The choice of head -30 is also telling. The assistant doesn't need to see the entire config — the first 30 lines contain the critical fields: architecture, hidden size, head dimension, EAGLE-3 configuration, and vocabulary parameters. The remaining lines (attention heads, layer counts, normalization parameters) are either standard values or can be inferred. This is efficient information foraging — get just enough data to make the go/no-go decision.

Conclusion

Message [msg 3212] is a small but pivotal moment in a larger narrative of ML engineering. It represents the bridge between building a speculative decoding pipeline and validating its real-world performance. The config check itself is routine — a simple file read and pretty-print — but it carries the weight of an entire session's work. The custom EAGLE-3 drafter, trained over hours of computation, is about to face its moment of truth. And as the subsequent messages reveal, that truth is disappointing: the drafter is broken, and EAGLE-3 speculative decoding offers no benefit on this model and hardware.

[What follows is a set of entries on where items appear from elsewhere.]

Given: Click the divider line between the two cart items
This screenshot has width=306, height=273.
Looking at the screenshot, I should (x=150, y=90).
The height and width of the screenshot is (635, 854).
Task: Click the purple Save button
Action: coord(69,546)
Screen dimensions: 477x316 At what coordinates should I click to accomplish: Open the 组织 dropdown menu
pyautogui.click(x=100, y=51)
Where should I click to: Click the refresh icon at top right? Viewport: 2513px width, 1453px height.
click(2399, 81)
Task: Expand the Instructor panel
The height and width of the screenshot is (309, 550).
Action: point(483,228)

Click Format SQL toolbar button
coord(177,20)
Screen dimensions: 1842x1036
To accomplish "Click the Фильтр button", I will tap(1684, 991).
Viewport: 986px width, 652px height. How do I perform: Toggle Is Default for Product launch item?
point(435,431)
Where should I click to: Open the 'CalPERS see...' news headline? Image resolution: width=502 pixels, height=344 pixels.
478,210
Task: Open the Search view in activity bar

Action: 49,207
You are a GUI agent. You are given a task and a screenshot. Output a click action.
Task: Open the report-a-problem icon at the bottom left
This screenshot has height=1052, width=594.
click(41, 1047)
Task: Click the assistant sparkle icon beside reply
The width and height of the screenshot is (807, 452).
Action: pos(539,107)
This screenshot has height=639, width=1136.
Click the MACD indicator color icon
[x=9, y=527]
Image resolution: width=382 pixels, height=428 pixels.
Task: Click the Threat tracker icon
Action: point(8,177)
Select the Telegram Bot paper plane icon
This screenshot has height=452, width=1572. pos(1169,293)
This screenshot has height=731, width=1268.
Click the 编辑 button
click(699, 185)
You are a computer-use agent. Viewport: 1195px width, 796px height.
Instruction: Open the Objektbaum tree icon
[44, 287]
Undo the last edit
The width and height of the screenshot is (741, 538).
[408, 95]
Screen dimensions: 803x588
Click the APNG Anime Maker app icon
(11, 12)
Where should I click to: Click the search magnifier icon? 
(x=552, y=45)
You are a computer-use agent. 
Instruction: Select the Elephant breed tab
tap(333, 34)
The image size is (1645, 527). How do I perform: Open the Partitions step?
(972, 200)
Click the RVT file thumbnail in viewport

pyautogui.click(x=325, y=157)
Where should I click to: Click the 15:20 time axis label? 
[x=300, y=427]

The lesson is a familiar one in ML engineering: the gap between training and inference is full of hidden pitfalls. Hidden state distributions shift under quantization. Training data quality matters more than quantity. And sometimes, the best optimization is not the most sophisticated one — in this case, the assistant would pivot back to tuning SGLang's base performance with NCCL environment variables, achieving better results without the complexity of speculative decoding.